What is an HMRC winding up petition?
An HMRC winding up petition is a court application asking the High Court of England and Wales to compulsorily liquidate a company for unpaid tax.
If you have received one, you are not alone. HMRC present hundreds of petitions each year. It does not automatically mean misconduct or dishonesty. It does mean the matter has escalated and now requires immediate, structured action.
In most cases, a petition follows earlier recovery steps such as demands, enforcement notices or failed repayment discussions. If nothing is done, the court can make a winding up order and place the company into compulsory liquidation. There are recognised legal routes available to prevent that outcome, but speed and clarity are critical.
What happens after HMRC serves a winding up petition?
Once served, the company enters a very sensitive period.
After seven working days, HMRC can advertise the petition in the London Gazette. Advertisement makes the petition public and frequently results in the company’s bank account being frozen. Suppliers may withdraw credit. Customers may lose confidence. Commercial pressure intensifies quickly.
If no agreement is reached and no defence is filed, the court may make a winding up order. A liquidator would then be appointed and the conduct of the directors reviewed.
Understanding this timeline is central to protecting both the business and the directors’ position.
What should you do immediately after receiving an HMRC petition?
The first step is to establish whether the debt is genuinely due and correctly calculated.
HMRC petitions are sometimes based on estimated assessments raised where returns have not been filed. These figures can be higher than the true liability. If there is a genuine dispute, that must be identified and evidenced quickly.
If the debt is correct, the next question is whether it can be paid in full or whether a realistic repayment proposal can be put forward. Early professional engagement significantly improves the prospects of resolving the petition before advertisement.
Delay narrows your options.
Can you defend an HMRC winding up petition?
Yes, but only where there is a proper legal basis.
A petition can be challenged if the debt is genuinely disputed on substantial grounds, if the amount claimed is incorrect, or if the petition is being used improperly. Where the whole debt is disputed, it may be appropriate to seek an injunction preventing advertisement.
If only part of the debt is disputed, it may be possible to pay the undisputed element and apply for the petition to be dismissed.
A weak or tactical defence will not succeed and may damage credibility. A properly prepared defence, supported by evidence, can prevent liquidation.
Can you negotiate with HMRC after a petition has been issued?
In many cases, yes.
HMRC take a firm position because tax is public money. However, they will consider structured repayment proposals where returns are up to date and financial information is clear and credible.

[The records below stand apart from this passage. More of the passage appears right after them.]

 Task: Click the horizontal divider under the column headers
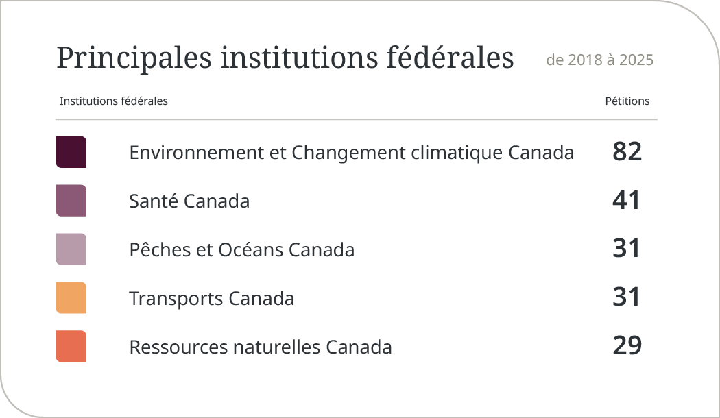coord(357,120)
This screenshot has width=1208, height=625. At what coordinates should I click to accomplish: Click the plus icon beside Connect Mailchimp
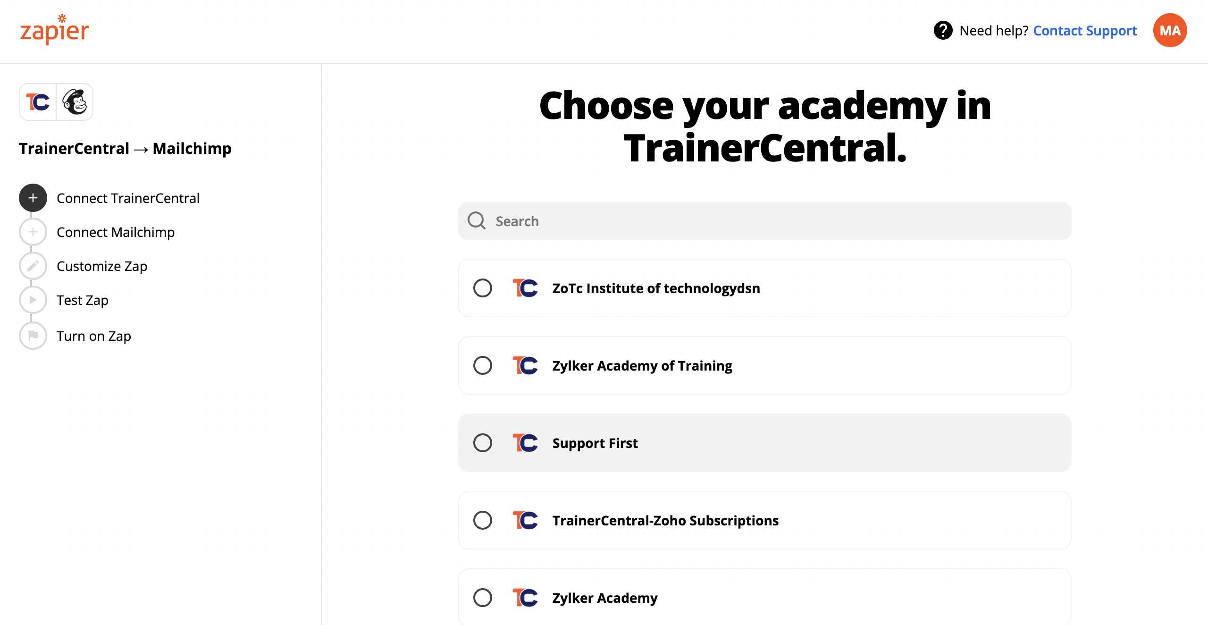click(x=33, y=232)
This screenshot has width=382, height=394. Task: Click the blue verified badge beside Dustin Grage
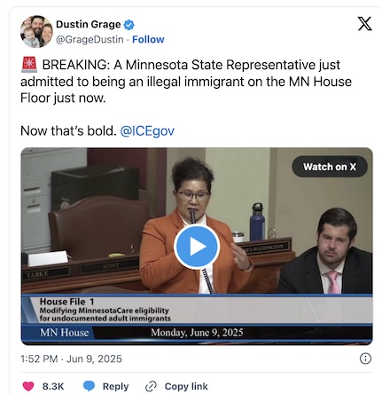(129, 25)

A realistic Time to Pay proposal requires cash flow forecasts and evidence that ongoing liabilities will be met. Negotiation at petition stage is possible, but it must be carefully handled and presented properly.
Can the company continue trading after a petition?
Once a petition has been presented, payments made from the company’s bank account can potentially be challenged under section 127 of the Insolvency Act 1986.
Banks often freeze accounts once they become aware of the petition. If trading needs to continue, it may be necessary to apply for a validation order to authorise specific payments. This protects transactions and reduces the risk of later challenge.
The decision to apply for a validation order must be taken carefully, with clear evidence that continued trading benefits creditors overall.
What happens if the HMRC debt is paid?
Payment alone does not automatically end the process.
HMRC’s legal costs must also be addressed, and the petition must be formally dismissed by the court. Until dismissal is sealed, other creditors can support the petition. If that happens, the company could still face liquidation even though HMRC have been paid.
Speed in securing dismissal is therefore essential.
What are the risks for directors?
If a winding up order is made, a liquidator will investigate the company’s affairs. That can include reviewing director conduct, transactions prior to liquidation and decisions taken during financial difficulty.
This does not mean claims will automatically follow. However, decisions taken at petition stage can influence how matters are viewed later. Acting early, keeping returns filed and maintaining proper records all help protect directors’ positions.
How serious is an HMRC winding up petition?
It is one of the most serious enforcement steps HMRC can take against a company.
That said, many petitions are resolved before a winding up order is made. The key factors are speed, accurate assessment of the debt, realistic negotiation where appropriate and proper court procedure if dismissal or defence is required.
If your company has received an HMRC winding up petition, the situation is urgent but manageable. Structured advice at an early stage makes a material difference to the outcome.